Compliance programs, if designed properly, can be used to protect shareholder value. The loss of competitively sensitive data can obviously have an adverse impact on shareholder value. The breach of personal customer information that can be used to perpetrate identity theft can be just as harmful. Press reports surrounding the theft of personal data, as recently occurred with Target Corp., can result in devastating publicity undermining customer and shareholder confidence.
The trend is clearly in the direction of making data protection an integral part of a company compliance program. For example, in 2010 Massachusetts began requiring any company that owns, licenses, stores or maintains personal information of a Massachusetts resident to implement a comprehensive written security program for personal information. While there is no foolproof means of stopping cyberattacks, a well-designed compliance program can minimize the potential risks.

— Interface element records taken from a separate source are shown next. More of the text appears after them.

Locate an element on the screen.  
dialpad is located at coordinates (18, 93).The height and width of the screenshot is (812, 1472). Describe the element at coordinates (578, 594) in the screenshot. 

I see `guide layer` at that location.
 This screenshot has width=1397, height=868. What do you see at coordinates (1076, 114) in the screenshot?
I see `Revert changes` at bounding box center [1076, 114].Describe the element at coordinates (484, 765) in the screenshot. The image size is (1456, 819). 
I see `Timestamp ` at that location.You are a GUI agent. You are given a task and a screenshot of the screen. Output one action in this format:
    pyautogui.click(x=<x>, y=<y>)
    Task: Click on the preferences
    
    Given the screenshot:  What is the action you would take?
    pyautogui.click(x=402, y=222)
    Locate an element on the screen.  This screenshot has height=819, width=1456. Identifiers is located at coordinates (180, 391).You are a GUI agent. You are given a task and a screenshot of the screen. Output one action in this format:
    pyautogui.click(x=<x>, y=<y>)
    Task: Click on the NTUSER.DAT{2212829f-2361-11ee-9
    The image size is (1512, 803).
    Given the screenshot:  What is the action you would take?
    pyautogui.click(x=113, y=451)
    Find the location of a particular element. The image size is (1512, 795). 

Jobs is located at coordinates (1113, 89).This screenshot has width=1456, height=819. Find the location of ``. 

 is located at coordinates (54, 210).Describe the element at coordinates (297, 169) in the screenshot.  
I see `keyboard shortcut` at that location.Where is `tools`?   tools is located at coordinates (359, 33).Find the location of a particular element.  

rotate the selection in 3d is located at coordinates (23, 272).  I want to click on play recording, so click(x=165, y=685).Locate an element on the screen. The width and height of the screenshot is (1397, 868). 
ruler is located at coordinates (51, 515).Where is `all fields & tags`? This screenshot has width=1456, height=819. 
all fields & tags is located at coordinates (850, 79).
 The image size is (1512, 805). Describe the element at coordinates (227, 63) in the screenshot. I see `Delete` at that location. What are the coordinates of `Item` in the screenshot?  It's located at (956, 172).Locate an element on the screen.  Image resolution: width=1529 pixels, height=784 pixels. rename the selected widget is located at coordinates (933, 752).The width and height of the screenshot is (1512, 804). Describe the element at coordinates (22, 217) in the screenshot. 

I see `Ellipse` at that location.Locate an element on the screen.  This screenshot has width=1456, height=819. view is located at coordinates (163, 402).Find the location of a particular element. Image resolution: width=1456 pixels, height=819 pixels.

Cyberattacks on the infrastructure underlying capital markets have been on the rise too and, as a result, the SEC is paying close attention to cybersecurity for self-regulated organizations and large alternative trading systems. The SEC has issued proposed rules on regulation systems, compliance and integrity, which would require stock exchanges and the like to test their automated systems for vulnerabilities, test their business continuity and disaster recovery plans, notify the SEC of computer intrusions and recover their clearing and trading operations within specified time frames.
Stock exchanges also have begun taking their own steps to ensure listed companies have cybersecurity protections in place. The New York Stock Exchange has compliance rules that require listed companies to “adopt and disclose a code of business conduct” that includes the protection of confidential information “that might be of use to competitors, or harmful to the company or its customers, if disclosed.”
As cyberattacks on financial institutions have become more frequent and sophisticated, the SEC also has focused on cybersecurity risk issues for broker dealers and investment advisors. In April 2013, the SEC adopted Regulation S-ID, which requires certain regulated financial institutions and creditors to adopt and implement identity theft programs and which builds upon the SEC’s existing rules for protecting customer data such as Regulation S-P.
In light of the risks posed by cyberthreats, all public companies should do the following: Review the corporate compliance program to ensure it adequately covers the prevention and detection of cyberthreats; if one doesn’t exist, create a compliance program for the protection of data; update company policies and agreements to adequately protect competitively sensitive and personal data; and institute procedures for effectively reporting to the public cybersecurity risks and breaches.